I caught the local bus from Hoi An to Danong which takes just over an hour. I knew that this bus should only cost 10,000VND. We set off the conductor came over to me. She started at 40,000VND which I laughed at and politely declined. She sat next to me for a while seeing if I would give. Eventually she went back to the other passengers and collected the money from them before coming back to me and settling upon a much more reasonable 20,000VND. I had already purchased my train ticket to Hue through my guesthouse in Hoi An for 95,000VND. The train was packed. The journey to Hue from Danong is particularly beautiful as the train winds its way along the coast. I enjoyed Hue because it is bigger than Hoi An and better able to absorb the tourists that visit. I felt that there was a great deal more to see ad that what was there was more genuine and less commercialised. The westerner backpacker area of guesthouses has not overrun the historical part of town. The citadel is great to look at and the Imperial Enclosure is fascinating to walk around. I spent a good few hours there without being hassled. There are certain key attractions that everyone goes to see in the Imperial Enclosure and then they leave. The Imperial Enclosure is enormous and there is a lot more to wander around and explore than most people realise. While I was there I also cycled out to the Tu Doc tomb and the Ho Quyen an Elephant and Tiger fighting arena. It looks like a Roman fighting arena and is in amazingly good condition.
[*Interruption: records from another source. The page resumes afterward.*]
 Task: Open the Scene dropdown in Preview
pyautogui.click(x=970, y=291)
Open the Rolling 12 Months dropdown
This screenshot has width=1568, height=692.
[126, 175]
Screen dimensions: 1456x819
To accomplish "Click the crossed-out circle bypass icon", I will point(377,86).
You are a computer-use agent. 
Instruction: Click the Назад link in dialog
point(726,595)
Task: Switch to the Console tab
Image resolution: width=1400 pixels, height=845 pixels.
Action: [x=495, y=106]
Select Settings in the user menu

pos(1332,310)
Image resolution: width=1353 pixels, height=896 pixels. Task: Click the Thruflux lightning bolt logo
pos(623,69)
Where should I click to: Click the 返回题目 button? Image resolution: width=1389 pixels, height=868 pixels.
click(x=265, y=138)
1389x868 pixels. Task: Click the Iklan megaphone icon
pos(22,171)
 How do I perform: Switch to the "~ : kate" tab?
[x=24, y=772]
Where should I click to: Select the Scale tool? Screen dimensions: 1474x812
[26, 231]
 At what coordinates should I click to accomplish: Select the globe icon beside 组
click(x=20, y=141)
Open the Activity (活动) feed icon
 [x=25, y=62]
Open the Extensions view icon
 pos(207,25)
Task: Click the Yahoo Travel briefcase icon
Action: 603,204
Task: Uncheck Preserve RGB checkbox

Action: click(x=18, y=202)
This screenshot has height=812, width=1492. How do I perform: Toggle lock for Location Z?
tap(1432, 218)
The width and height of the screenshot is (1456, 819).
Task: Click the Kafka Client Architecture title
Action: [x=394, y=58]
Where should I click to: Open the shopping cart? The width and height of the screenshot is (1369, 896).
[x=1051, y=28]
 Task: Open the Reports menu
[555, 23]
I did have a problem in Hue with my accommodation. I stayed south of Le Loi at Binh III for $8. I had agreed I would move rooms the next day. Unfortunately their definition of moving rooms involved banging on my door from 7am. I got increasingly annoyed with them so that I checked out, when I did they turned nasty and tried to up the price already agreed. Unfortunately when face is lost then the rules of the game change. I moved to the guesthouse opposite Binh Dong III for $8 and was not disturbed. In Hoi An I stayed at Dai Long Hotel for $15 a night, which was a nice place but a touch overpriced.